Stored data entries
....................
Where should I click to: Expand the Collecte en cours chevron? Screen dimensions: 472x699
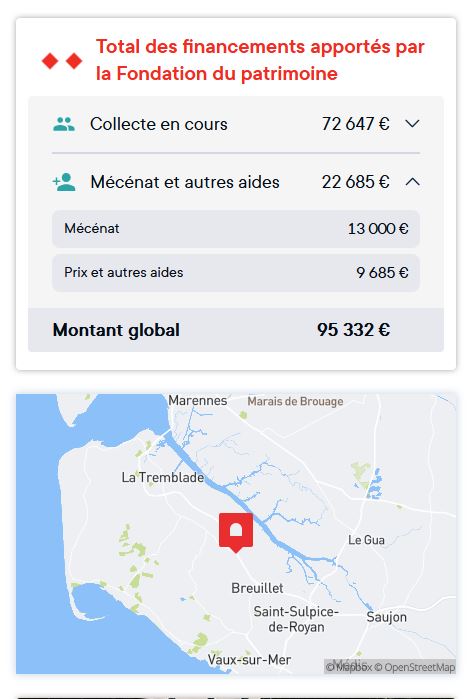click(412, 123)
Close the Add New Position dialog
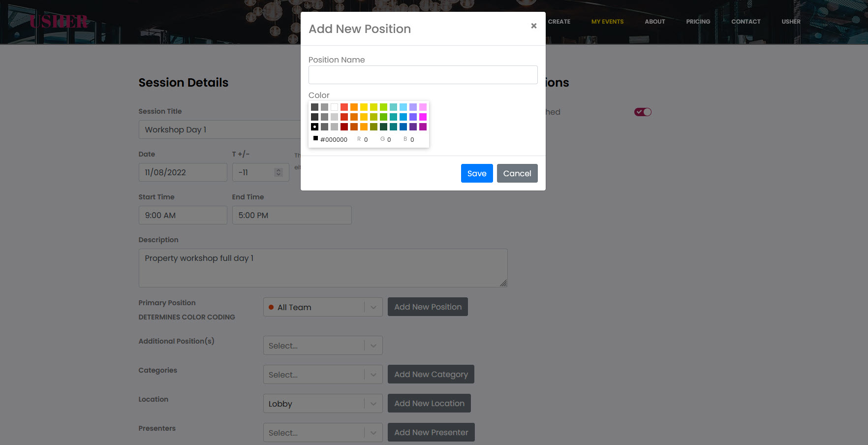This screenshot has width=868, height=445. tap(533, 26)
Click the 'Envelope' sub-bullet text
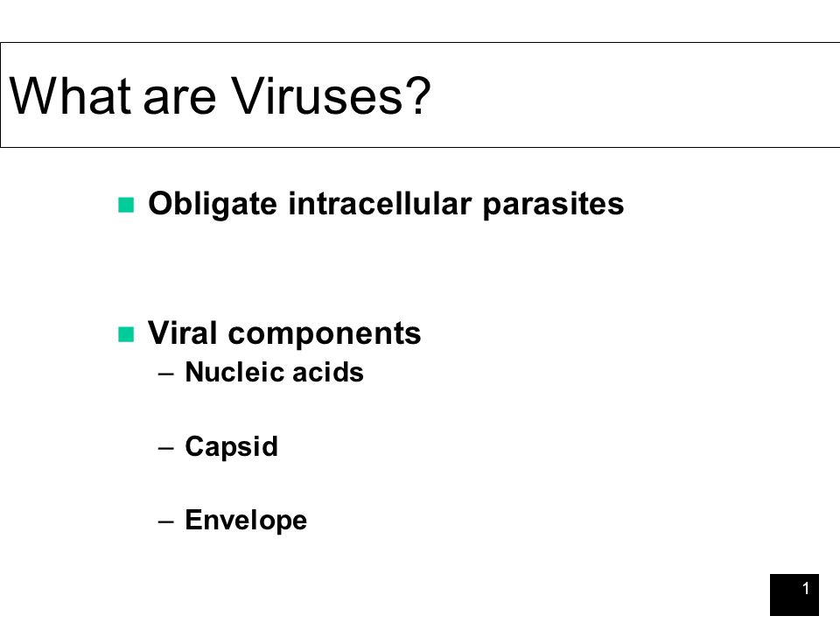840x630 pixels. point(246,520)
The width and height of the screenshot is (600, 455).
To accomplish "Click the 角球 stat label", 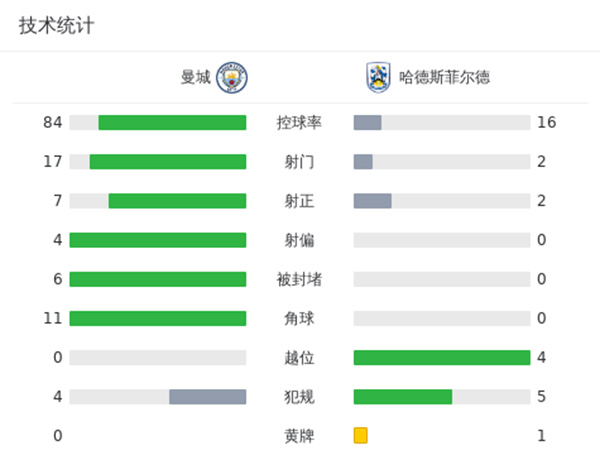I will (x=299, y=319).
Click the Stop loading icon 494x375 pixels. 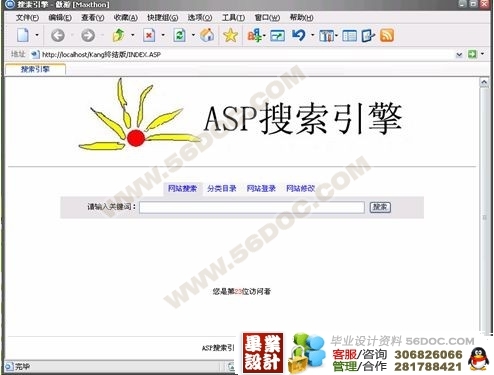tap(149, 35)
....................
Work request
The first line of the entries, the line containing "The width and", and every line between them are to be output exactly; pictures are not.

Output for this exercise
Where should I click to: Expand the Collecte en cours chevron? Screen dimensions: 472x699
click(412, 123)
Close the Add New Position dialog
This screenshot has width=868, height=445. tap(533, 26)
Click the 'Envelope' sub-bullet text
840x630 pixels. point(246,520)
The width and height of the screenshot is (600, 455).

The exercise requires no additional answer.